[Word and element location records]
——————————

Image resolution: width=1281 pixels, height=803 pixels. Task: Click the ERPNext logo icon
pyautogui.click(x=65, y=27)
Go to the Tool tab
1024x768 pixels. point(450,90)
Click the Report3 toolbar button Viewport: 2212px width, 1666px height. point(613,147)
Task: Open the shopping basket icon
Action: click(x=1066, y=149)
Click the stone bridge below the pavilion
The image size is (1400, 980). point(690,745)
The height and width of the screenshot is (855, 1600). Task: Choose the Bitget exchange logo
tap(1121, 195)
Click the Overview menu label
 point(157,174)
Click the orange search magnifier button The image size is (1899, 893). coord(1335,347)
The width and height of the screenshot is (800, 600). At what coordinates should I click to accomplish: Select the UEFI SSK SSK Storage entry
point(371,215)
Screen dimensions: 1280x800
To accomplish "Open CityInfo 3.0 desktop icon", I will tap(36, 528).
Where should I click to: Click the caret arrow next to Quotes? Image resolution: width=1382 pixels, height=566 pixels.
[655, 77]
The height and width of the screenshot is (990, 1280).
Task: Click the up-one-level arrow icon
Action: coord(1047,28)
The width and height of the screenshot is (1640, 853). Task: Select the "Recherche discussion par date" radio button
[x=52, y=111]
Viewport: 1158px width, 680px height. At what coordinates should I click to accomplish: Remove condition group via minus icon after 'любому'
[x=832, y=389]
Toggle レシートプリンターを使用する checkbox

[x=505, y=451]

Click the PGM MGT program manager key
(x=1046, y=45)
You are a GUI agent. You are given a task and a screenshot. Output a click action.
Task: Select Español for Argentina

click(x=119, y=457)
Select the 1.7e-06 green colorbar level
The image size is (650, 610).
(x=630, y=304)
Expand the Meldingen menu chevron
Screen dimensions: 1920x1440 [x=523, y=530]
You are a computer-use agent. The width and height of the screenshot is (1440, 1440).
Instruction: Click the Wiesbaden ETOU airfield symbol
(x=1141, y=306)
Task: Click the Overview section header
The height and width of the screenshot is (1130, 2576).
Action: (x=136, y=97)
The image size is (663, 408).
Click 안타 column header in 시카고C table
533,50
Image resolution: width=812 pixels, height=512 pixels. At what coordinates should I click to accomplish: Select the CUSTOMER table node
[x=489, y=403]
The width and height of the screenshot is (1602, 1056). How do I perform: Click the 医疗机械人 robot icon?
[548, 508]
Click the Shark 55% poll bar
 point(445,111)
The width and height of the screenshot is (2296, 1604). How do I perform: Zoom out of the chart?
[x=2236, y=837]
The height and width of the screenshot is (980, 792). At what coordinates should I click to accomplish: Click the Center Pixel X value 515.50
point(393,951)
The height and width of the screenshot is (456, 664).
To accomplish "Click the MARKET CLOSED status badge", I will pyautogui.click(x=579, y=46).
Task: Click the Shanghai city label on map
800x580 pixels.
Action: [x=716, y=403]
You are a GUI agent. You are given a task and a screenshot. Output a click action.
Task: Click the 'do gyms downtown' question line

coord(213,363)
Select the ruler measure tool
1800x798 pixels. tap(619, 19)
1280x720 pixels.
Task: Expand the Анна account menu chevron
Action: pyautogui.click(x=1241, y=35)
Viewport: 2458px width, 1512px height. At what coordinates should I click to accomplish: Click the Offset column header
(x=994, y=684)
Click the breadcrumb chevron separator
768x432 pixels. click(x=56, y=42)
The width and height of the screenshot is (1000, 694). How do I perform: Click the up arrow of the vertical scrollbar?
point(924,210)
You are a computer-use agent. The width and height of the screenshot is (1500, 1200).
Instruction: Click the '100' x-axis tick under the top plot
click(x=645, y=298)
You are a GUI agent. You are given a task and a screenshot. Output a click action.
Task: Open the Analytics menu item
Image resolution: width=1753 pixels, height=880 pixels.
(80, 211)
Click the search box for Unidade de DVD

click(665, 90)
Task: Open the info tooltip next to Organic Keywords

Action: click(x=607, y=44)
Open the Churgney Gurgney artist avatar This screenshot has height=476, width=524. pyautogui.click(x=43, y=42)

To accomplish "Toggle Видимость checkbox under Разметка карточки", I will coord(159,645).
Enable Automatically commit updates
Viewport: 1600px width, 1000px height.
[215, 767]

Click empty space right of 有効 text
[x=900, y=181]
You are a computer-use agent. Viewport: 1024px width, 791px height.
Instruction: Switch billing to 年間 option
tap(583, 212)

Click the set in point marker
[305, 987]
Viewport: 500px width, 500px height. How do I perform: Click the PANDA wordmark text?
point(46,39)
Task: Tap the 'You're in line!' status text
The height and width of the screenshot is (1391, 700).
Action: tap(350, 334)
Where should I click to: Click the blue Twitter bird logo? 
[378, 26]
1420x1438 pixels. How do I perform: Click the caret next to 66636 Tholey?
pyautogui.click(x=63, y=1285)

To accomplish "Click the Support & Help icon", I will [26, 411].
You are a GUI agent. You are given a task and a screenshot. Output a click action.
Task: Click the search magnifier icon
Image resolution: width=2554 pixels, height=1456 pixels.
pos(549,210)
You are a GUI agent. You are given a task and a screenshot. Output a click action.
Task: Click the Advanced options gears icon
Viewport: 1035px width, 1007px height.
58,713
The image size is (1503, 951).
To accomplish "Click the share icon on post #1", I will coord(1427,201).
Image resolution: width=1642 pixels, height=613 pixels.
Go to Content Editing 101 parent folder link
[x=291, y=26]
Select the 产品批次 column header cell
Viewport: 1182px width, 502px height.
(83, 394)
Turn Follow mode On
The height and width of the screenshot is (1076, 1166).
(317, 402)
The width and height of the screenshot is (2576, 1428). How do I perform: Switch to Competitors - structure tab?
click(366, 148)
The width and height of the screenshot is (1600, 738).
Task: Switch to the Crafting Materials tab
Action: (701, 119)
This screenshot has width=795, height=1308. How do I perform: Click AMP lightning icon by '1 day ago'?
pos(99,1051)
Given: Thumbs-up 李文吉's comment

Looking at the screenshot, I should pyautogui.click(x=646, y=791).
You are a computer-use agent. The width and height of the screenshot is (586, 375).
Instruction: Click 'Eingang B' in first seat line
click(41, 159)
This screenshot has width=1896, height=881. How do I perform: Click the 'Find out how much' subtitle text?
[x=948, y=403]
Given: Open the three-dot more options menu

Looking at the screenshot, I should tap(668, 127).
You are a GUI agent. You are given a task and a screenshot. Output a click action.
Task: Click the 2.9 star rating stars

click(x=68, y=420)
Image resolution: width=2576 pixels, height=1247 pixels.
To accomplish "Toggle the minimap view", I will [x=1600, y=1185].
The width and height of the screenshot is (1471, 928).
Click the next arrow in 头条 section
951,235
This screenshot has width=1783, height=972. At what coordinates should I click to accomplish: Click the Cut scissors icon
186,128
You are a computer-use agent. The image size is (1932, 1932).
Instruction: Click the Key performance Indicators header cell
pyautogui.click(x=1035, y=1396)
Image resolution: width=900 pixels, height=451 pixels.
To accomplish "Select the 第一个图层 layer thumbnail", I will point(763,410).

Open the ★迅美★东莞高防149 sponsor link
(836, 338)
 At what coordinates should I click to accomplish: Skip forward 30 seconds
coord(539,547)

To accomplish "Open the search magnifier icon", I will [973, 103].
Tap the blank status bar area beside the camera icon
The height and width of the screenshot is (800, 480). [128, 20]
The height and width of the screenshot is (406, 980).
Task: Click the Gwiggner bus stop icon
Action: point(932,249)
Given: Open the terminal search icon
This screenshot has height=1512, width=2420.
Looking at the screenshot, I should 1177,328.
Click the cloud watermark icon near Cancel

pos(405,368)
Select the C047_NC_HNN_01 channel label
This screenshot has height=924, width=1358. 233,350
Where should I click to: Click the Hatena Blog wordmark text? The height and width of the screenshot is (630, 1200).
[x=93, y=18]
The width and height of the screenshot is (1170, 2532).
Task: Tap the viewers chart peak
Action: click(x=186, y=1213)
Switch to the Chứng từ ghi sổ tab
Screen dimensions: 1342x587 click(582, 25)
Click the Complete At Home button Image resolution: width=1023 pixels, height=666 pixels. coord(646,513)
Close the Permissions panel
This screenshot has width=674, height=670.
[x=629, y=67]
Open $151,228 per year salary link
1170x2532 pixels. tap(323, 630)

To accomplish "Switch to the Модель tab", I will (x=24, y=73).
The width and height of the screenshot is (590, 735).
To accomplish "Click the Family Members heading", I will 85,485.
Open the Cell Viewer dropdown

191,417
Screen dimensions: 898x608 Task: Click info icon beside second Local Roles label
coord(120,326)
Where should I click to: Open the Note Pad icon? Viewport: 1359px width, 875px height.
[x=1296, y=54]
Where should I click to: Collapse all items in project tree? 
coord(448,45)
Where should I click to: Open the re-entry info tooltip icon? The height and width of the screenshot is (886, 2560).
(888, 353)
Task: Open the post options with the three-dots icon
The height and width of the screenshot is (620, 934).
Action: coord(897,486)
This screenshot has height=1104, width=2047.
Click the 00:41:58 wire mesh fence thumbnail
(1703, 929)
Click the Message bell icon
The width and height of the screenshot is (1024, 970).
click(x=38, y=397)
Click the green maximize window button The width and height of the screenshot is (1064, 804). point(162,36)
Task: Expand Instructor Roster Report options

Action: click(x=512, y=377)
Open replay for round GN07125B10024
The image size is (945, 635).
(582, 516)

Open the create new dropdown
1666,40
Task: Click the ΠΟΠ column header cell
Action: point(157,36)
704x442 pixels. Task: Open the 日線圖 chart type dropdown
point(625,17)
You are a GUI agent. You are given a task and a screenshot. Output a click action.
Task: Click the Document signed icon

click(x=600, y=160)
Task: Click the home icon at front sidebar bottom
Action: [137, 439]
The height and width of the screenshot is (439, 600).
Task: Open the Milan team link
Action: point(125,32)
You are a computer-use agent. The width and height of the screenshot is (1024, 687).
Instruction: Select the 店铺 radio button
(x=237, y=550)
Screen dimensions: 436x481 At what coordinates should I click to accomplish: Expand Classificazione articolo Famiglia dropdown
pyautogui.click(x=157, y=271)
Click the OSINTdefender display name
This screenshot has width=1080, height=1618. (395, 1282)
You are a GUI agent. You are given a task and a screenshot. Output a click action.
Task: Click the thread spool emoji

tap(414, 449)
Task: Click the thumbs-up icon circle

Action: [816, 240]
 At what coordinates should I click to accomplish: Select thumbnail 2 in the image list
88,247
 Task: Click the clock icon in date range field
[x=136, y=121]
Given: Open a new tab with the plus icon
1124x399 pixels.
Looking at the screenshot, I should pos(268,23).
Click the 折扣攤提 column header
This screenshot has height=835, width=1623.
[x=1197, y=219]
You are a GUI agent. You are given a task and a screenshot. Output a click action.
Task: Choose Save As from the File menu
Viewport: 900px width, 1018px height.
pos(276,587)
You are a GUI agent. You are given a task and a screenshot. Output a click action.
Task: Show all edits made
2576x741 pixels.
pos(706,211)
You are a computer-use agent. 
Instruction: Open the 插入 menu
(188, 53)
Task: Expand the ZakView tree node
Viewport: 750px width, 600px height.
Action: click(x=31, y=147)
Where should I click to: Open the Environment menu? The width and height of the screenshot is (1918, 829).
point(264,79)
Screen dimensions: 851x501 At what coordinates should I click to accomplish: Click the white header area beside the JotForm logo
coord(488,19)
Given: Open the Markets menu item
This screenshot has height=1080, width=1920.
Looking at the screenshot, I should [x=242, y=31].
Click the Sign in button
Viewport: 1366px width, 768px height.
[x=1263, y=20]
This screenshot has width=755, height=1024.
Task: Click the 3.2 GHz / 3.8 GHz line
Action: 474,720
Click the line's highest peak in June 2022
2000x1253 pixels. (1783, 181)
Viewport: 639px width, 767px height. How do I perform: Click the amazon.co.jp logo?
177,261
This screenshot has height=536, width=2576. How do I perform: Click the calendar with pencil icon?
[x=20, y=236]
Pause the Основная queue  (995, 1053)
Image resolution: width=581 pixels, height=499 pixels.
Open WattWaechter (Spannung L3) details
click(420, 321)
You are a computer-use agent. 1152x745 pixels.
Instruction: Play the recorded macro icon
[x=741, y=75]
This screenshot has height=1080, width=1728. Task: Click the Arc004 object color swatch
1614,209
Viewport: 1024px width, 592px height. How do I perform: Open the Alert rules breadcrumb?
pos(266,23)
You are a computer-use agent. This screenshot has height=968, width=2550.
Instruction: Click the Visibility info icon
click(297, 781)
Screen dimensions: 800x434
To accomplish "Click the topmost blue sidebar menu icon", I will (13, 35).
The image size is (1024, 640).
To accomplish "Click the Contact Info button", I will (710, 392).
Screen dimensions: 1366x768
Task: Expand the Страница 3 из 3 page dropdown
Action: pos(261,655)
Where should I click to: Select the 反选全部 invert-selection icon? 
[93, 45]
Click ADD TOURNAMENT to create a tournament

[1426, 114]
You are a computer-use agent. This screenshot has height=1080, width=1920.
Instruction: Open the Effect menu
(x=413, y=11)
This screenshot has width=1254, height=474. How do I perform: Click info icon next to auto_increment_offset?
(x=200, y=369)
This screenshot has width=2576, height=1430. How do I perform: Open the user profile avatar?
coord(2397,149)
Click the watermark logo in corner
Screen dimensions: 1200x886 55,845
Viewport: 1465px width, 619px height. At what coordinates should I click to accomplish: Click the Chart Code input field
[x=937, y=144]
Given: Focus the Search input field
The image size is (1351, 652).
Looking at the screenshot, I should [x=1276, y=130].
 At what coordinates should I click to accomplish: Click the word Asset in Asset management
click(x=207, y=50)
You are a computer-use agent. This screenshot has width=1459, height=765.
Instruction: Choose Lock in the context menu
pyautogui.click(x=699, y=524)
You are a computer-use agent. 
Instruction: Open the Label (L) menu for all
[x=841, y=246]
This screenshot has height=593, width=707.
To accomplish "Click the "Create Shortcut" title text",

——————————

- Task to complete: Copy every line above that contains the string "entry".

- Exercise answer:
The width and height of the screenshot is (800, 600). At what coordinates should I click to accomplish: Select the UEFI SSK SSK Storage entry
Where should I click to: Open the re-entry info tooltip icon? The height and width of the screenshot is (886, 2560).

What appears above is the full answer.